If algorithm time complexity is theta(n^2), is it possible that for one input it will run in O(n)? by the definition of theta it seems to be that no input will run in O(n). however some say that its possible.

I really can't think of a scenario that an algorithm that run in theta(n^2), will have one input that may run in O(n).

If its true, can you please explain to me and give me an example?

Thanks a lot!

Answer 1

I think your terminology is tripping you up.

An algorithm cannot be "Θ(n²)." Theta notation describes the growth rates of functions. You can say that an algorithm's runtime is Θ(n²), in which case the algorithm cannot run in time O(n) on any inputs, or you could say that an algorithm's worst-case runtime is Θ(n²), in which case it could conceivably be possible that the algorithm will run in time O(n) for some inputs (take, for example, insertion sort).

Hope this helps!

Answer 2

If algorithm time complexity is theta(n^2), is it possible that for one input it will run in O(n)?

No.
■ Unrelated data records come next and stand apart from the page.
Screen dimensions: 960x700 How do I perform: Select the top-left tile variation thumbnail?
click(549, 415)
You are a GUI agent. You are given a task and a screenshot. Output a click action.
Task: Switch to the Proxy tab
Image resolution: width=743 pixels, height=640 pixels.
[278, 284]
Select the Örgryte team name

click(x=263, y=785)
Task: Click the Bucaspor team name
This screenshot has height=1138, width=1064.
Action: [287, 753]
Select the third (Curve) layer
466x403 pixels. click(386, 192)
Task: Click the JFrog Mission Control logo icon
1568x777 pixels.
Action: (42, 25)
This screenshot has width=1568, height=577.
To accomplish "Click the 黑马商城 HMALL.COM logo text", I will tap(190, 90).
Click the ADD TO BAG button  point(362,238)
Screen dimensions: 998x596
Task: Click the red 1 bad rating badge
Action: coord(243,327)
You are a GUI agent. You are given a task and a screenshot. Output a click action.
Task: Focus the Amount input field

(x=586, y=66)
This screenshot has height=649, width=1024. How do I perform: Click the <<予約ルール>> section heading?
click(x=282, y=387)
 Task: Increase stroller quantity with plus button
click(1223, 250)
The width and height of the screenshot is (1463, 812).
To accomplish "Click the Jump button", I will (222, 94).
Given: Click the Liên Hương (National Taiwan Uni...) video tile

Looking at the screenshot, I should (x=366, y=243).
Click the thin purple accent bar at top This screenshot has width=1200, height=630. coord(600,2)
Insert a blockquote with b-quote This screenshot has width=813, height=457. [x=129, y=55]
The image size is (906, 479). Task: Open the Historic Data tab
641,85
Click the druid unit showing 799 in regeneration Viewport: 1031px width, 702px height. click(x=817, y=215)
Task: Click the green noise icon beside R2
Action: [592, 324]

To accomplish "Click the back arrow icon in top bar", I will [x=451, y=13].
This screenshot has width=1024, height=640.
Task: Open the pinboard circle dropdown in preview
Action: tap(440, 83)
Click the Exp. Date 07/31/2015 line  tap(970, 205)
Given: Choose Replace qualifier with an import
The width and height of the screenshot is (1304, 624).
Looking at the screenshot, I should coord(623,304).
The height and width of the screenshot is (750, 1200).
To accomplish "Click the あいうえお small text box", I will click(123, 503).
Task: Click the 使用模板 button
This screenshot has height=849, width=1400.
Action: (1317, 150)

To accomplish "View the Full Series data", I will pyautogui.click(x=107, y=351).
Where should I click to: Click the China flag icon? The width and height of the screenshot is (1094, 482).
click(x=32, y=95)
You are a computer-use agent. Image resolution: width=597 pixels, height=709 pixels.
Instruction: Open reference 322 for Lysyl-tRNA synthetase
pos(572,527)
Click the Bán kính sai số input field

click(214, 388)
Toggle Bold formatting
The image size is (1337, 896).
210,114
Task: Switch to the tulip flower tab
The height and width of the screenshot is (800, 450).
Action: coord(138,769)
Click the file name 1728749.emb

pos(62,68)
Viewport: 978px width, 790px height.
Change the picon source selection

Here's why. Lets say that the running time of your algorithm is f(n). Since f(n) = Θ(n) then we'll have for some constants c0>0 and n0>0 such that c0*n^2 <= f(n) for every n >= n0. Lets us suppose that f(n) = O(n). This would mean that for some constants c1>0, n1>0 we would have f(n) <= c1*n for every n>=n1. Then for n >= max(n1, n2) we would have c0*n^2 <= f(n) <= c1*n => c0*n <= c1 which is not true for n > c1/c0. Contradiction.

Informally, you can always think of O as <= and Θ as = (and of Ω as >=). So you can reformulate your problem as:

if something is equal to n^2 is it less than n?